Goodman responds that the notices given to his employer on multiple occasions
were sufficient to put the City of notice of a serious back condition and the City failed to
inform him of his rights to take unpaid leave under the FMLA after he had exhausted his
paid sick leave.
Goodman worked for the City for fifteen years prior to his termination on February
27, 2014. Goodman was a supervisor in the Public Works Department, a position he held
for approximately ten years. Goodman’s duties included supervising the men on his crew
and performing general Public Works Department tasks.
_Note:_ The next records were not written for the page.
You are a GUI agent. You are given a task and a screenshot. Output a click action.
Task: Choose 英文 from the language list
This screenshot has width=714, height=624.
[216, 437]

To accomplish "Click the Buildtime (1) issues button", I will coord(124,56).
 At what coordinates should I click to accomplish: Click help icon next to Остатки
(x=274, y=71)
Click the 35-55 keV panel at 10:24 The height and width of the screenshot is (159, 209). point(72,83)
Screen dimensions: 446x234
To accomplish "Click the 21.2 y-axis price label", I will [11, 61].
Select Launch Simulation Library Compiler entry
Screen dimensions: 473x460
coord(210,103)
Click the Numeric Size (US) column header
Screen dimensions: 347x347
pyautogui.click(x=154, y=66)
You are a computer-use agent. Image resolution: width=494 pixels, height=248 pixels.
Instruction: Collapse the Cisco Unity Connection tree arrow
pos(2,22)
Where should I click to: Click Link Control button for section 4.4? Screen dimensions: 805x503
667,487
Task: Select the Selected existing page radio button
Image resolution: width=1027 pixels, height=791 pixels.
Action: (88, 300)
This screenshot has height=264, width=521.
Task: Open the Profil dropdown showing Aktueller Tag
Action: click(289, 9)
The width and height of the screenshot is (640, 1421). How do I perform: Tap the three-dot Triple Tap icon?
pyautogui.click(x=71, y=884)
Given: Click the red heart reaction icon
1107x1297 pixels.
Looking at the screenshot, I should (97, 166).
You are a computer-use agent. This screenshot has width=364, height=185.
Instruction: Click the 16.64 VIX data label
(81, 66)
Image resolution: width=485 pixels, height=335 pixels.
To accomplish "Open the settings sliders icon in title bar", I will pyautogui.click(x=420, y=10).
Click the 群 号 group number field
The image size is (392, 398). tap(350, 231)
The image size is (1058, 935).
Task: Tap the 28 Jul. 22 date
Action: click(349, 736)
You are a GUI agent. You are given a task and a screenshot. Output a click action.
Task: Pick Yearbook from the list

The City’s Personnel Policies and Procedures manual deals with benefits including
vacation leave, sick leave, and FMLA. Goodman signed that he had received a copy of the
personnel policies when he was first employed with the City. The City also posted notices
throughout the workplace to provide employees with notice of their rights under multiple
laws and regulations including the FMLA. The policy manual specifically provided that
vacation time had to be scheduled in advance so proper adjustments could be made in work
The record shows that between December 19, 2013 and February 27, 2014,
Goodman worked only one day. During his 39-day absence, Goodman saw various
physicians for earaches, dizziness, stomachaches, headaches, anxiety, and other ailments
for which he sought medical care and treatment. The City does not dispute Goodman had
earned sick leave to take time off for these ailments.
Goodman’s medical records show that he saw Dr. Willett for sinus symptoms,
tightness of skin, and fatigue on December 26, 2013. There is no reference to back or neck
problems. On physical exam, examination of Goodman’s neck was normal. On January
3, 2014, Goodman again saw Dr. Willett, complaining of abdominal pain, sinus symptoms,
and vertigo. There is no reference to neck or back pain.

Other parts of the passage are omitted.